It is with great sadness the School of Medicine shares news that Ferid Murad, MD, PhD, a professor emeritus who held appointments in the Departments of Medicine and Pharmacology from 1970-1981, passed away on September 4, 2023 at the age of 86, in Menlo Park, California.
Dr. Murad was awarded the Nobel Prize in Physiology or Medicine in 1998 for his groundbreaking discoveries on how nitroglycerin works to treat heart issues like hypertension, making his seminal initial observations while at the University of Virginia. Murad and his collaborators discovered that nitric oxide, released by nitroglycerin, relaxes or widens smooth muscle cells for better blood flow. The discovery helped inform new therapies like improved breathing treatments for premature infants and the development of Viagra for erectile dysfunction.

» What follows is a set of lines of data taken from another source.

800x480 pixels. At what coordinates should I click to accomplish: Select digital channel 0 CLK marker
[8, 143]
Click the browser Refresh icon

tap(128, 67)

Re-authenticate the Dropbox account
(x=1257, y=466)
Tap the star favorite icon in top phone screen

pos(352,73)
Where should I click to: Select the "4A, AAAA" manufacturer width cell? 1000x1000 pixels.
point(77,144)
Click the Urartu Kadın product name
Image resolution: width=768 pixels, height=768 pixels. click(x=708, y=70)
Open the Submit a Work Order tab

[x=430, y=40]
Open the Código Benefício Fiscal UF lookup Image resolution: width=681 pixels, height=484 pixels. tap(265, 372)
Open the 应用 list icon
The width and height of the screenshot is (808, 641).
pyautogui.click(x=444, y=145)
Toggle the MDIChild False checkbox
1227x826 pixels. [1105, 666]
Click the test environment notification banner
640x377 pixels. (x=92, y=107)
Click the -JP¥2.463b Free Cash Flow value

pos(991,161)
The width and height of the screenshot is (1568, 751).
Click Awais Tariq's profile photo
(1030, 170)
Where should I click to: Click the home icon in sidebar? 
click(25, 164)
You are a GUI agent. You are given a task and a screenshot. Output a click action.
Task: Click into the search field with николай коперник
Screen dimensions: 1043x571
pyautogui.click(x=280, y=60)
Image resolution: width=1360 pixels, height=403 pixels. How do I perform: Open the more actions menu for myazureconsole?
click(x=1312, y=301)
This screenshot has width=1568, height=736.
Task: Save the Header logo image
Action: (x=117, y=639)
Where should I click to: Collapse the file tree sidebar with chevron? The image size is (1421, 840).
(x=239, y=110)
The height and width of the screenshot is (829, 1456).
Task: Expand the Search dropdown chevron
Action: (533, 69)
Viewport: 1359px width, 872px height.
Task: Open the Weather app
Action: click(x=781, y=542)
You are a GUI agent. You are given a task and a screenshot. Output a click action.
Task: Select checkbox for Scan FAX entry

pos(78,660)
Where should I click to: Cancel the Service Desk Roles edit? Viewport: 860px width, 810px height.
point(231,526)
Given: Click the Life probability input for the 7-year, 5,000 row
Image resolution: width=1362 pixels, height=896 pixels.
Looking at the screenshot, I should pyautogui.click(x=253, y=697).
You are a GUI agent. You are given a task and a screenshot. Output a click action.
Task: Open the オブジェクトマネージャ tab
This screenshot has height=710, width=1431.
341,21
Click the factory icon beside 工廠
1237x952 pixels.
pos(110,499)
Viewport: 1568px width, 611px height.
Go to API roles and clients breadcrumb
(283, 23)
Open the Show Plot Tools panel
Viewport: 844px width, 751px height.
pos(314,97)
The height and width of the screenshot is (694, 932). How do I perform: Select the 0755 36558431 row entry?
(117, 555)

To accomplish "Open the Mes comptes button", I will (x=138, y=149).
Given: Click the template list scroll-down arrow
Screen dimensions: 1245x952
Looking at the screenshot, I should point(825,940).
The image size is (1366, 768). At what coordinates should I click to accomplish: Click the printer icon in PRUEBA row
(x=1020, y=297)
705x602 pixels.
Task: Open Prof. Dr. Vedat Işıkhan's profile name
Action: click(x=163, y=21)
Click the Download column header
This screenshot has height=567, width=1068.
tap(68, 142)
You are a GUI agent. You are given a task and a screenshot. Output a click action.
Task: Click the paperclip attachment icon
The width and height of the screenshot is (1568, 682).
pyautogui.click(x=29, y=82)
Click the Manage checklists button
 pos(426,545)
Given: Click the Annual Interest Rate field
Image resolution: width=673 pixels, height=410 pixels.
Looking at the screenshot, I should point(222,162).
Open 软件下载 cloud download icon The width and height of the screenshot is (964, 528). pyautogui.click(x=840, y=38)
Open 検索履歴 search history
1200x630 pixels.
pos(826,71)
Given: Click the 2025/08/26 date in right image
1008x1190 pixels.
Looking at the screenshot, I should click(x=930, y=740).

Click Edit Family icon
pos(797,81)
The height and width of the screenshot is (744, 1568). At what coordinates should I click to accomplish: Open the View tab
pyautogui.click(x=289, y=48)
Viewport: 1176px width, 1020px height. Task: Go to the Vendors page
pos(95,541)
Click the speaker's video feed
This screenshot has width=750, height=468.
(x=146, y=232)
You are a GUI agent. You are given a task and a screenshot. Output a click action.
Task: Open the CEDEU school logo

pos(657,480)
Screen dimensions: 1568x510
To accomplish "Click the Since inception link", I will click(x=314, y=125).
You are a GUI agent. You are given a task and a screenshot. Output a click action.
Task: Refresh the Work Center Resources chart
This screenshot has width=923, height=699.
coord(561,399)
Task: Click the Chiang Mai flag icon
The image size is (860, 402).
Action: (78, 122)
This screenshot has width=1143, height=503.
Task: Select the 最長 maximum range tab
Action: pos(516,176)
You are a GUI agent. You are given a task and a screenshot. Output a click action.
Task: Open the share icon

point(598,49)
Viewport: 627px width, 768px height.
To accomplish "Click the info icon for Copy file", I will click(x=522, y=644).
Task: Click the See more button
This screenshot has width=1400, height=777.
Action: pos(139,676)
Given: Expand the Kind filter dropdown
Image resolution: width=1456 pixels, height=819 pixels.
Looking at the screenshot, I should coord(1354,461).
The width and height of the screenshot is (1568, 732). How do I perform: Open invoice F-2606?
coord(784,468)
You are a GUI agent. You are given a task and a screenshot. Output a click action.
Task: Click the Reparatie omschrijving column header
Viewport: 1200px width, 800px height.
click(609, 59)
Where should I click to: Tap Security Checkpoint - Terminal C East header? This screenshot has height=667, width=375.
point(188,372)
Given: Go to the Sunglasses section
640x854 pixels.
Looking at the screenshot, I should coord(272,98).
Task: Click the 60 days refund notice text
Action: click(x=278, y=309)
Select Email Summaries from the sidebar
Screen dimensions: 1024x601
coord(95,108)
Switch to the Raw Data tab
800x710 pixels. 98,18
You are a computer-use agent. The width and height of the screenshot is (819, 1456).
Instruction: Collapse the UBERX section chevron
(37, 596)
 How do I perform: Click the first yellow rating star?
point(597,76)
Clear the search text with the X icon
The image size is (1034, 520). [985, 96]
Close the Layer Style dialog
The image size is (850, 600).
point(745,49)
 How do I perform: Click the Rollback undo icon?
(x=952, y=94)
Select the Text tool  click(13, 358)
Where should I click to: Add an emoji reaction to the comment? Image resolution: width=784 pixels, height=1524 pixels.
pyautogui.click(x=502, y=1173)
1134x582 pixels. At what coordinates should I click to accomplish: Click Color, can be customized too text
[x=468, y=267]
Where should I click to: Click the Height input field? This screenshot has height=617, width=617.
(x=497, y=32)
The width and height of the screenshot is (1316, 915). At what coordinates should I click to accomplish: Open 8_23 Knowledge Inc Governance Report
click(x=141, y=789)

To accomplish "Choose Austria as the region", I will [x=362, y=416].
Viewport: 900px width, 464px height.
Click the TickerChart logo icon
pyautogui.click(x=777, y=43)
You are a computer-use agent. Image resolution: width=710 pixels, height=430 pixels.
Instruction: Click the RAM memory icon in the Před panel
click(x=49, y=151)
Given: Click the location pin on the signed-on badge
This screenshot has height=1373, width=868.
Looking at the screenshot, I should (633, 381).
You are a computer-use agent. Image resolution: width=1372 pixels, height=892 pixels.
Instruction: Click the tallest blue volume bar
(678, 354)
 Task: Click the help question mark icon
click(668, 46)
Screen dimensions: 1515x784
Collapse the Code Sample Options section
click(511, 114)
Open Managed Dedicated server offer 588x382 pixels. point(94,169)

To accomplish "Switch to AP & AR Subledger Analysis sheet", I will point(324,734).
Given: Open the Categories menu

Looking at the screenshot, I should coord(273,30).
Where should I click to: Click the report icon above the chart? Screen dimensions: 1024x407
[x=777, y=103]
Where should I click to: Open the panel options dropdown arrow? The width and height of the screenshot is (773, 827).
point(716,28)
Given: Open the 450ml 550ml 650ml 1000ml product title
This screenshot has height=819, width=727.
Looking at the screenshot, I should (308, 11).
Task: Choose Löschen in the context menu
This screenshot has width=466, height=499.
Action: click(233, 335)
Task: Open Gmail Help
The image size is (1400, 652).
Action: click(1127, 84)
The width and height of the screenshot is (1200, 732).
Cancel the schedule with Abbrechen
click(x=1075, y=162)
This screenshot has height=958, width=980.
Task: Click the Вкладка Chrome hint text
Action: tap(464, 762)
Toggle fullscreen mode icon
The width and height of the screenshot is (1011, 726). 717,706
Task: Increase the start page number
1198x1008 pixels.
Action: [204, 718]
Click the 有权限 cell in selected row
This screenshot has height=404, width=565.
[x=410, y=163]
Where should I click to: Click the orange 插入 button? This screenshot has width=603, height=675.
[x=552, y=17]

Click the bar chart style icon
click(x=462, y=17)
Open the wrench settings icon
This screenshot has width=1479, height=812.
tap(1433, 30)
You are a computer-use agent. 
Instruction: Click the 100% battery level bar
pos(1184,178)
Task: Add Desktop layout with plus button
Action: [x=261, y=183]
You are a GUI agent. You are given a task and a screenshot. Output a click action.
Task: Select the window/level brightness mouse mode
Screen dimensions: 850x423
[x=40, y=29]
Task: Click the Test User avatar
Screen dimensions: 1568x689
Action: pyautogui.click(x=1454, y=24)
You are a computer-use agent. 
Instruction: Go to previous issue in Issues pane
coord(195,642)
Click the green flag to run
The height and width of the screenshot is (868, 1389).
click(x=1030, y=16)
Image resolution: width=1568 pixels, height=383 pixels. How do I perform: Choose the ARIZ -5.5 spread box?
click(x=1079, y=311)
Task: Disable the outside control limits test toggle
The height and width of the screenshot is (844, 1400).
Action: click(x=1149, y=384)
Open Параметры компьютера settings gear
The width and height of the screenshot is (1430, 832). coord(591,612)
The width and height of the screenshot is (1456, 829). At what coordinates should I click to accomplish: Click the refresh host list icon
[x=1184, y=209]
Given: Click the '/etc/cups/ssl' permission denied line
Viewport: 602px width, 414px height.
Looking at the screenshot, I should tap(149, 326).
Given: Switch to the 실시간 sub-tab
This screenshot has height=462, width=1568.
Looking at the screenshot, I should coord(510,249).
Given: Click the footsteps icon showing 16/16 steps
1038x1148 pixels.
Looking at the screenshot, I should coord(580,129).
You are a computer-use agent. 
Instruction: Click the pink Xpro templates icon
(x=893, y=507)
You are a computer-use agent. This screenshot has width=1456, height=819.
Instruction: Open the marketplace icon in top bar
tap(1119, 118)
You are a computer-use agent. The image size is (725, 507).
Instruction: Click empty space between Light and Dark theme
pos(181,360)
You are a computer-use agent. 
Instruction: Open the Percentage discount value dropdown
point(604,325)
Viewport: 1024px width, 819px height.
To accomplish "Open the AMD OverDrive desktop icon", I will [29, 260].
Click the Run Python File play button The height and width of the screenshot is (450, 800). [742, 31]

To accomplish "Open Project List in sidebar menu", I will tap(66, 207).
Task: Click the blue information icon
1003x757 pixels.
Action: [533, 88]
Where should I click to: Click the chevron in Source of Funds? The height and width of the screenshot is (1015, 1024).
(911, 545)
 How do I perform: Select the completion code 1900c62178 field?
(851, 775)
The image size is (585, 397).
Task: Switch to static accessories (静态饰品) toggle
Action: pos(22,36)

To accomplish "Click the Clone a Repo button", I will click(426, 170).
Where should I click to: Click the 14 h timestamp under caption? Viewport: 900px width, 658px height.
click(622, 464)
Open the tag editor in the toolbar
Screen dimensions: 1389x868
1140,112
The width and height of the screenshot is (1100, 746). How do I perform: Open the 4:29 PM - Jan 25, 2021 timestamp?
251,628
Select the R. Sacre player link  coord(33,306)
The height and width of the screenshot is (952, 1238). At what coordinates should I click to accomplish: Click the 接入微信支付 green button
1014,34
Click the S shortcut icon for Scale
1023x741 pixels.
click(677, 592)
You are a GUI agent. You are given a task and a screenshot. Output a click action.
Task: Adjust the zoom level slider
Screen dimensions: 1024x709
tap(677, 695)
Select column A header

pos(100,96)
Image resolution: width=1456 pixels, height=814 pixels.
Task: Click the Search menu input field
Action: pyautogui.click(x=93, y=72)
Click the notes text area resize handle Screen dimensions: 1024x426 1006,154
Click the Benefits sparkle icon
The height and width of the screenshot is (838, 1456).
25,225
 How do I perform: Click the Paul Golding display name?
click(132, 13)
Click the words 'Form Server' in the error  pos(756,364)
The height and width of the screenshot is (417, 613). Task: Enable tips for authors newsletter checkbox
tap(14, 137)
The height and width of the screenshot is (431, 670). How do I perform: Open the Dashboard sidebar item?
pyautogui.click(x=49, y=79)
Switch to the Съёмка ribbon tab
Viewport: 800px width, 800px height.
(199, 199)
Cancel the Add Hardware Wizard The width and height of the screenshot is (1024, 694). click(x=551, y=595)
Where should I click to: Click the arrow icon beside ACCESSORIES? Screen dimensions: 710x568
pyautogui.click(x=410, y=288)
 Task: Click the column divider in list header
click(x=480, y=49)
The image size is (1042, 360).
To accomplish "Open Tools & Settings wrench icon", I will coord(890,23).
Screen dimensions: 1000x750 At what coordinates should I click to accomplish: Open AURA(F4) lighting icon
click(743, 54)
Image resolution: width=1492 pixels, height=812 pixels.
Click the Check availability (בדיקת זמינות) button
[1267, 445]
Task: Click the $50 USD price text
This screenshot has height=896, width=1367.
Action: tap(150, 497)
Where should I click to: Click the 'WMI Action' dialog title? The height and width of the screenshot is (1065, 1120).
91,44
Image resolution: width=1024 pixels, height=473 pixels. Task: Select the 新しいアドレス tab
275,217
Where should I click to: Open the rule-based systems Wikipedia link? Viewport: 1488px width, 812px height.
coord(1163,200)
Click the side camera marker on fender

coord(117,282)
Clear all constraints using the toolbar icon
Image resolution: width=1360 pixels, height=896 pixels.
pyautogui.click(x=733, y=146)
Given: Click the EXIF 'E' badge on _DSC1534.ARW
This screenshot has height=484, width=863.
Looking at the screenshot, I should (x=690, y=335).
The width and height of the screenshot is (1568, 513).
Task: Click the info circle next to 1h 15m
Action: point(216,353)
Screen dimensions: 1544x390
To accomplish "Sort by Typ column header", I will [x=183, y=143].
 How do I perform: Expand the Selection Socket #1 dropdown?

Dr. Murad was born in Whiting, Indiana on September 14, 1936 to John Murad, an immigrant from Albania, and Henrietta Bowman of Illinois. Fueled by dreams of becoming a doctor since the age of 12, but knowing his parents who owned a small restaurant couldn’t afford it, Dr. Murad competed successfully for a Rector Scholarship to attend DePauw University in Greencastle, Indiana for his undergraduate studies from 1954-1958. He went on to earn his MD-PhD degree from Case Western Reserve University, graduating at the top of his class in 1965 and feeling like he was “in his element” pursuing an academic career in medicine that combined clinical work with research and teaching.
Dr. Murad completed his residency at Massachusetts General Hospital in 1967 and subsequently worked at the National Institutes of Health from 1967-70. In 1970, he was recruited to come to the University of Virginia to develop a new Clinical Pharmacology Division in the Department of Medicine with an appointment as an associate professor in medicine and pharmacology. He launched his research career working with nitric oxide and cyclic GMP at UVA, where he was promoted to professor and continued conducting research until 1981. After several roles in academia and the private sector, Dr. Murad became chair of the Department of Integrative Biology and Pharmacology at the University of Texas – Houston in 1997, returning to academic medicine, his life’s passion.
In 1998, Dr. Murad won the Nobel Prize in Physiology or Medicine jointly with Robert F. Furchgott, PhD, and Louis J. Ignarro, PhD, “for their discoveries concerning nitric oxide as a signaling molecule in the cardiovascular system.”
In addition to winning the Nobel Prize, Dr. Murad was honored with other prestigious awards during his career including the Albert Lasker Award for Basic Medical Research, Golden Plate Award of the American Academy of Achievement, and American Heart Association, Ciba Award. He also conducted research at Stanford University, George Washington University, and Abbott Laboratories and founded the biotech company Molecular Geriatrics.
Dr. Murad will always be remembered for his incredible legacy in medicine and science and his time as a faculty member at UVA School of Medicine. He was an extraordinary physician, scientist, pharmacologist and educator whose contributions to the field of cardiovascular medicine have left indelible impact on patients in Virginia and beyond.